El día que yo nací había una brisa fría rondando hacia el medio día de un 30 de mayo en el último año de la generación "Y", si habría muchas vivencias no he de contarlas todas por vergüenza al termino momento; empecé a escribir porque es de vital importancia decir con hipérboles, metáforas, y otras ánforas llenas de epítetos sobre lo que es existir. Sobre lo que vivir habría significado. Sobre lo que muchos expedicionarios tratan de definir como suerte, felicidad, amor y esas promesas criotemporales.

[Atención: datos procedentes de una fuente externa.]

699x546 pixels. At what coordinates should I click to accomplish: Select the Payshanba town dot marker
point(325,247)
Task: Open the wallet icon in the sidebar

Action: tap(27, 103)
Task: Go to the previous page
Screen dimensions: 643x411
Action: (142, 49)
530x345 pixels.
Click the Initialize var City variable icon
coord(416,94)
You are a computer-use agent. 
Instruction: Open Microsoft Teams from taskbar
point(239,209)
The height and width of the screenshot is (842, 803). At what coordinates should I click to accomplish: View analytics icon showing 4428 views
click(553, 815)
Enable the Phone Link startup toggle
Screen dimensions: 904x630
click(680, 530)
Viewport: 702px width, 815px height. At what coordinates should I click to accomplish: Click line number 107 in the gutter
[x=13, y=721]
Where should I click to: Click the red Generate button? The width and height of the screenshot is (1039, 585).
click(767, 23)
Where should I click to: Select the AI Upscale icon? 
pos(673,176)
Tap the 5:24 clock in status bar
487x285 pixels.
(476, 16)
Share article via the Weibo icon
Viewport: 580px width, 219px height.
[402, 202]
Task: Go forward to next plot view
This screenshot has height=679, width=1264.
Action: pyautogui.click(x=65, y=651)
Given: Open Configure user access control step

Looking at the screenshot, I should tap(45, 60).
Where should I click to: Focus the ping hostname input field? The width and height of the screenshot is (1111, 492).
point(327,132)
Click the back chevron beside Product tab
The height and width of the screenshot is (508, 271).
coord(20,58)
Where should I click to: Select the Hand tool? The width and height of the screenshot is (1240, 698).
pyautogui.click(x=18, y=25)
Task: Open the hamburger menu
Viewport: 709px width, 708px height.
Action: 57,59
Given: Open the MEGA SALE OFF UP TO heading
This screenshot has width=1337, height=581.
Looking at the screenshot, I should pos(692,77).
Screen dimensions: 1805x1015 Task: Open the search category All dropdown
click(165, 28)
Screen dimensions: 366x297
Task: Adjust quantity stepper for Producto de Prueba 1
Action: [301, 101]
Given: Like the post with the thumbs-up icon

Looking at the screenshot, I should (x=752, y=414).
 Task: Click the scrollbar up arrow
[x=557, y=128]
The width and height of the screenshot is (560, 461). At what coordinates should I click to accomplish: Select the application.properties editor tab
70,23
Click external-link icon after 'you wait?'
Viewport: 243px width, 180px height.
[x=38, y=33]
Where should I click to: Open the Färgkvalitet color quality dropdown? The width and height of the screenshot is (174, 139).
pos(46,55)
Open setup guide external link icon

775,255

Abrí los ojos por primera vez en medio del desierto, y hoy estudio sobre la vida, la enfermedad y la muerte; soy una falsa optimista, una contradicción andante, bisexual sin suerte, depresiva subversiva, una mente distópica, la oyente silenciosa, suicida de closet, me nutro de la vena negra, mi memoria es una isla intermitente, tan austera y mítica ya que probablemente se perdió hace muchos años y nadie sabe de su paradero, tengo obsesión por los daguerrotipos y otros estilos de fotografía, el té, la cafeína, la tierra húmeda, Vetusta Morla, las aves, las miradas, un mejor amigo enfermero, un cantautor paseño de alta estatura, un poeta de Monterrey, la dama blanca, los poetas oscuros y los escritores malditos. Literalmente no sueño - no me acuerdo- o al menos no lo hago a menudo y escribo porque no hay otras formas efectivas de huir.
Mis métodos están en desuso, este es mi espacio y mi tiempo pero esta no soy yo.